Financial institutions: launching a privacy compliance program



Privacy and data protection is one of the hottest compliance topics for most companies in Mexico. Financial institutions are no exception, particularly since the Mexican privacy regulator, the Instituto Federal de Acceso a la Información y Protección de Datos (IFAI) recently imposed several sanctions against financial entities on account of data protection violations. These sanctions have included a couple of important financial institutions in Mexico, including one of the largest banks and financial groups, Banamex, a subsidiary of Citigroup.

On more than one occasion, the IFAI has resolved that Banamex breached the provisions and principles on the Mexican Data Protection Law (Ley Federal de Protección de Datos Personales en Posesión de los Particulares) since it continued processing financial information after the relationship with the data owner had ended and the company ignored several requests from data owners to access and suppress the information that Banamex kept. In particular, one individual whose credit-card application was rejected tried to exercise his access and suppression rights to cancel all information that Banamex had about him. When Banamex refused to process this request, the individual filed a complaint with the regulator. In the end, Banamex was severely sanctioned by the regulator.
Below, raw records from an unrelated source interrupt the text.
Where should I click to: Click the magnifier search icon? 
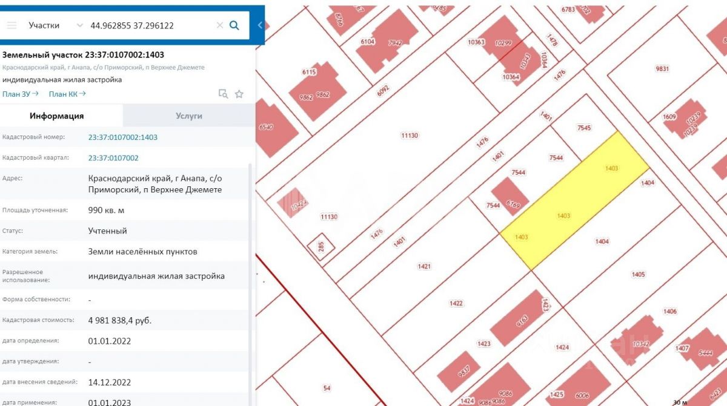click(234, 25)
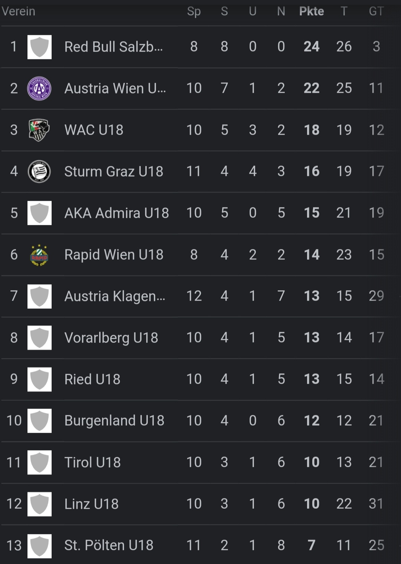Open the Sturm Graz U18 team name
This screenshot has height=564, width=401.
coord(114,171)
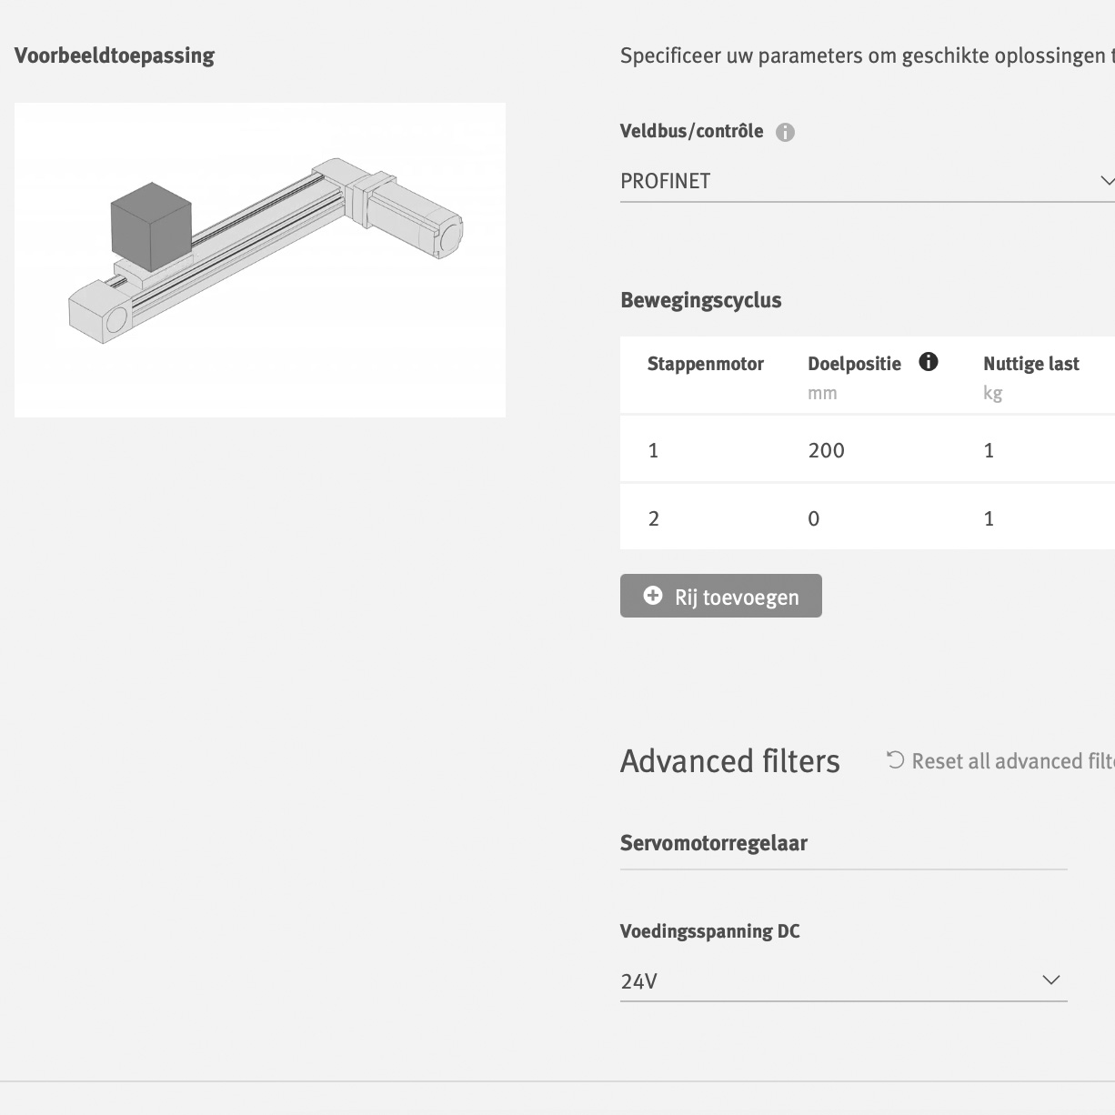Viewport: 1115px width, 1115px height.
Task: Click the Advanced filters heading
Action: pos(729,761)
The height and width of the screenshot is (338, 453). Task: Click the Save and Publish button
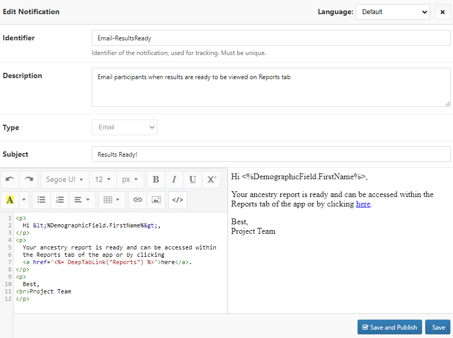(389, 327)
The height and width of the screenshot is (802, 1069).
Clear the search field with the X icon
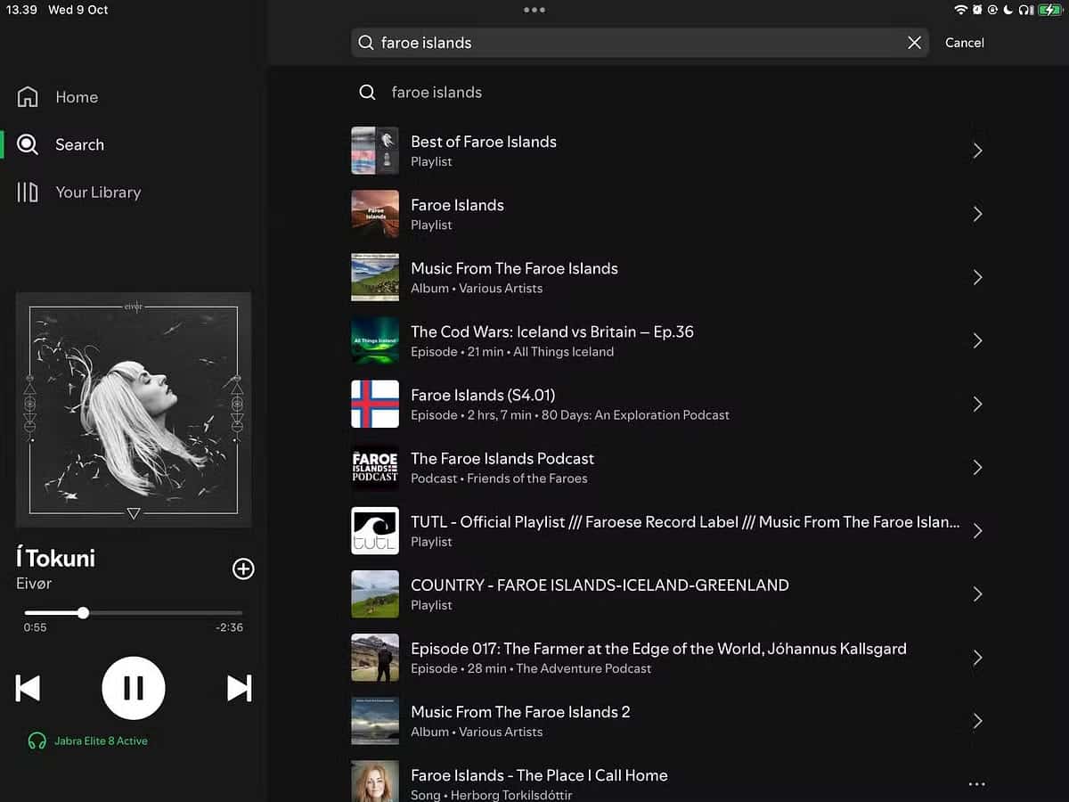tap(914, 42)
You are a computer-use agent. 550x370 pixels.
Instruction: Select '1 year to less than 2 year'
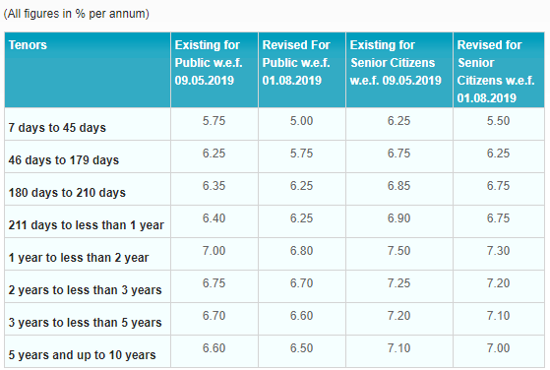click(79, 258)
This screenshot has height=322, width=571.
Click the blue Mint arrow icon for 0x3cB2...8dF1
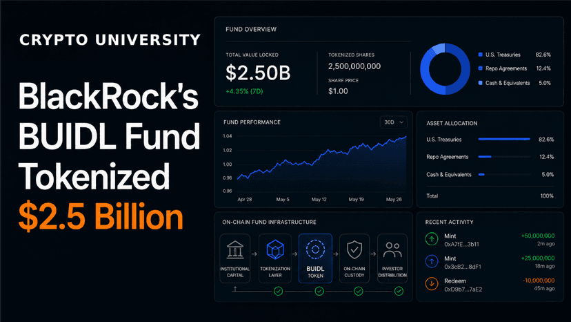click(x=432, y=261)
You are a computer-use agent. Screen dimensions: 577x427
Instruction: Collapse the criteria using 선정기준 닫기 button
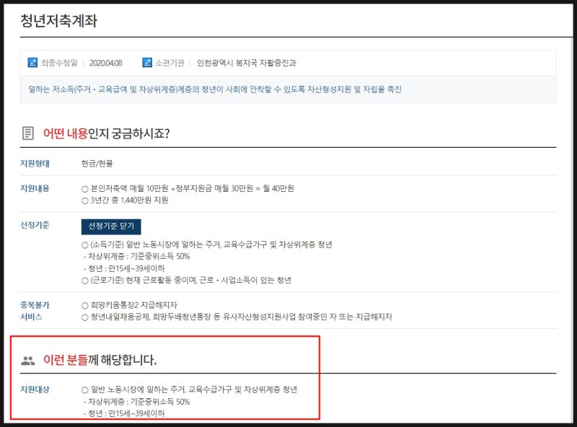pos(112,226)
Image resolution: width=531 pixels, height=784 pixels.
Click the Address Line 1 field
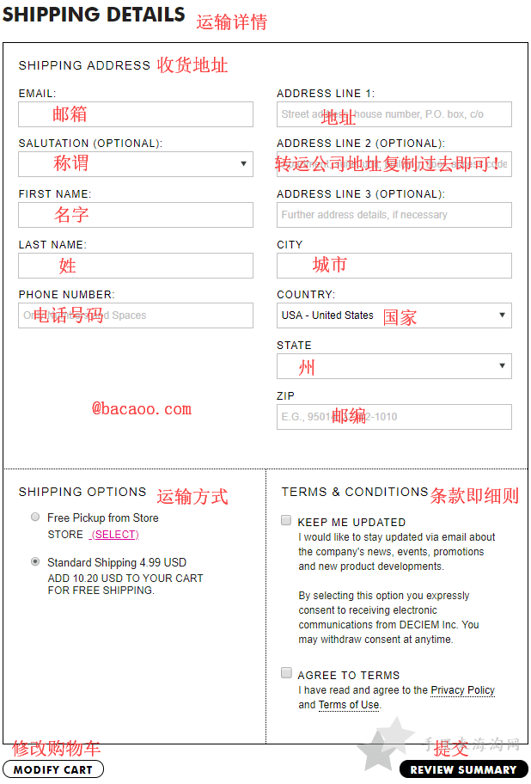point(394,114)
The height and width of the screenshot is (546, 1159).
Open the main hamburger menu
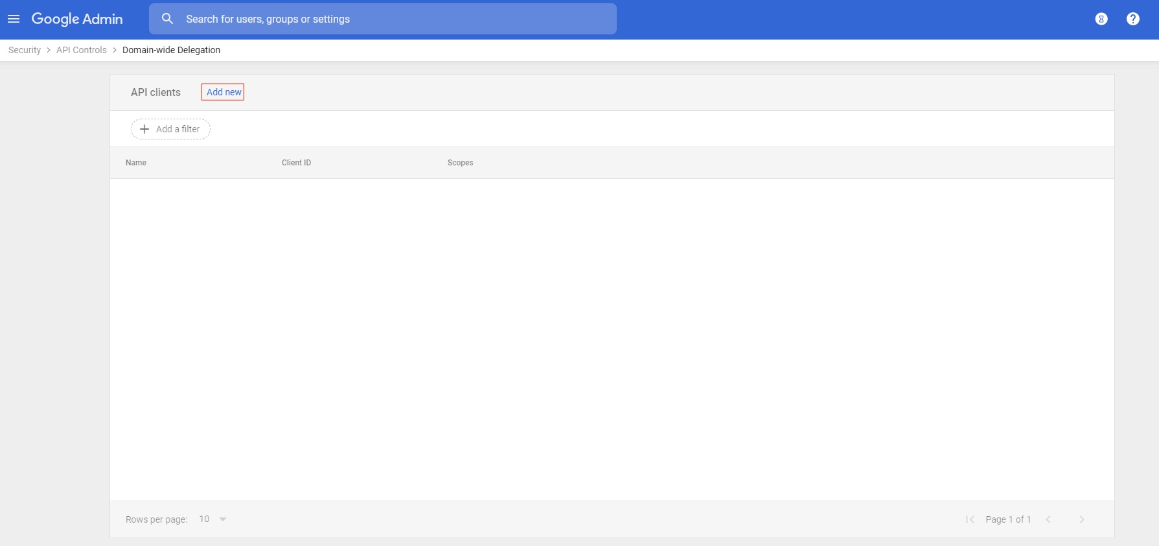click(14, 19)
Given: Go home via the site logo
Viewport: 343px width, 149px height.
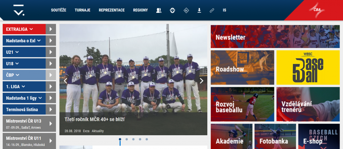Looking at the screenshot, I should [x=18, y=10].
The sanctions imposed on Banamex (as a group) are currently the most significant the IFAI has imposed and amount to approximately US$1.4m. Such sanctions were executed against the company’s insurance division, its credit card company and the bank itself. One could argue that the IFAI has used Banamex to set an example and to deter other companies from breaching the Mexican Data Protection Law. Nevertheless, the lesson for all companies (including, most particularly, financial companies) is clear: implement compliance programs and do not underestimate the IFAI or the need to comply with the Mexican Data Protection Law.

In the following paragraphs we will discuss the most important steps and issues that every financial institution needs to consider when launching a program to comply with the Mexican Data Protection Law, its regulations and other rules issued by the regulator or competent authorities.

First of all, every company must have data protection policies that explain what data is collected and processed, for what purposes and with whom such data is shared. The data policies should be consistent and take into account the eight principles stated in the Mexican Data Protection Law for the processing of information: legality, consent, notice, quality, purpose, loyalty, proportionality and accountability. A complete analysis of the personal information that will be collected and processed by financial institutions is essential, since such analysis will be the basis for the preparation of these policies. Several departments within the financial institution shall participate in this assessment and in the drafting of the policies, including front office employees who gather personal information from customers, but also back office employees who process such personal information.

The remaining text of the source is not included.